Ms. Doyle, the second highest-ranking official at EBRD, is scheduled to speak at 9:40 a.m. on Thursday, May 2, 2002 at the Omni Shoreham Hotel, Washington, D.C.
The EBRD is the largest single investor in that part of the world. The EBRD is owned by 60 countries and the United States is the Bank's single biggest shareholder. Although it is government-owned, the EBRD invests mainly in the private sector and works with commercial partners.
The EBRD's net cumulative business volume - all committed loan, equity and other investments - rose to 20.2 billion Euros in 2001 and the Bank last year signed a record 3.66 billion Euros of new business.
For more than 10 years, BRD has help Central and Eastern Europe and the Commonwealth of Independent States (CIS) by providing direct financing for private sector activities, restructuring and privatization as well as funding for the infrastructure that supports these activities.
Before joining the EBRD, Ms. Doyle spent 18 years with Bankers Trust Company in London, New York and Houston. Ms. Doyle holds an MBA from the Amos Tuck School of Business Administration at Dartmouth College and is a U.S. citizen. The Export-Import Bank has authorized financing for $4.6 billion in support of U.S. exports to Central and Eastern Europe and the CIS in the five-year period covering fiscal year 1997 to fiscal year 2001.

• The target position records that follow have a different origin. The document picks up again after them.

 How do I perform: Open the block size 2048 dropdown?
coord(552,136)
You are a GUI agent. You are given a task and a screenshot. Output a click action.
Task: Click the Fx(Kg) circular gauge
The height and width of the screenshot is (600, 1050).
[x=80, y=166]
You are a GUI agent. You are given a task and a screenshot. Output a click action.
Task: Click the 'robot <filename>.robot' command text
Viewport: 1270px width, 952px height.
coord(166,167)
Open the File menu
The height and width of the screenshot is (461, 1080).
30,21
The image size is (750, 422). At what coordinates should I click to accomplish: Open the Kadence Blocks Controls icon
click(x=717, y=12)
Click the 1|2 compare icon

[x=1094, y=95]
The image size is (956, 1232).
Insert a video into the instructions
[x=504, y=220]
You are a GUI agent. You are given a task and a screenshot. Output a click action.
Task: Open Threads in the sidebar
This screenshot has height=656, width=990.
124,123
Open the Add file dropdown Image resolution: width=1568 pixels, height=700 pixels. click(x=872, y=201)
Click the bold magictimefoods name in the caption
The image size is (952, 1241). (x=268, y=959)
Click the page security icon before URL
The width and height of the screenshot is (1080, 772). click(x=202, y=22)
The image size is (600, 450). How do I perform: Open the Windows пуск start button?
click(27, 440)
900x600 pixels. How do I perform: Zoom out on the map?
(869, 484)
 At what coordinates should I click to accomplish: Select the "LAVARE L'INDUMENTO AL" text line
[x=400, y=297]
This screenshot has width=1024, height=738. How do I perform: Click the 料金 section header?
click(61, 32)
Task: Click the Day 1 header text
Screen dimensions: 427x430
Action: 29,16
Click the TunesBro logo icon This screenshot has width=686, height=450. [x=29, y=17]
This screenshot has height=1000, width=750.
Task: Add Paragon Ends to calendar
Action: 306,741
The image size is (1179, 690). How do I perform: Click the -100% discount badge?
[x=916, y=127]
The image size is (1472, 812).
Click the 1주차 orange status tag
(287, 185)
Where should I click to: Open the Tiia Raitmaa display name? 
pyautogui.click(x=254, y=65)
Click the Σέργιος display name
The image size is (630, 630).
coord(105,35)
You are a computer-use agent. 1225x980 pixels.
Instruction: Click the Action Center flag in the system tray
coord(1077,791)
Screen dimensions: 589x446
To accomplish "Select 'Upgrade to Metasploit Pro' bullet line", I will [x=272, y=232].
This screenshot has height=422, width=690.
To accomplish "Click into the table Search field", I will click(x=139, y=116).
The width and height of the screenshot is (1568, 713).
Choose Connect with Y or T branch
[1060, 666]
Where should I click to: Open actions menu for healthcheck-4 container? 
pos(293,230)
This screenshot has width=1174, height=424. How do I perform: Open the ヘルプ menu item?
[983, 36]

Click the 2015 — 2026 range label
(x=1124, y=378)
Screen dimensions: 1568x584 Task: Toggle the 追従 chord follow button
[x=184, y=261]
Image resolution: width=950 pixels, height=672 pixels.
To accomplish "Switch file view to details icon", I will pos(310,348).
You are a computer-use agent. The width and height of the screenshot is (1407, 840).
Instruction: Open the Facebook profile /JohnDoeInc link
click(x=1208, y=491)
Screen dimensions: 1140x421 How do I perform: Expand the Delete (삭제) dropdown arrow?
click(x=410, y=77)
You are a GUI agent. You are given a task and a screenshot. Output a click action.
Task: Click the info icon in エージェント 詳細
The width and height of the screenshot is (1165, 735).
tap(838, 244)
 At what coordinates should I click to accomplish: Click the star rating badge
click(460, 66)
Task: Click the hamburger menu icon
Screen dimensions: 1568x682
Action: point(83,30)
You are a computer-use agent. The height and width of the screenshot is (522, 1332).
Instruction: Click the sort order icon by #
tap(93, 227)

The Export-Import Bank of the United States (www.exim.gov) serves as the official export credit agency of the United States. The mission of Ex-Im Bank is to help finance the sale of U.S. goods and services throughout the world, which helps create and sustain U.S. jobs. Ex-Im Bank supported almost $12.5 billion of U.S. exports worldwide in fiscal year 2001 and is a key player on the Bush Administration's trade policy, foreign policy, and economic stimulus policy teams.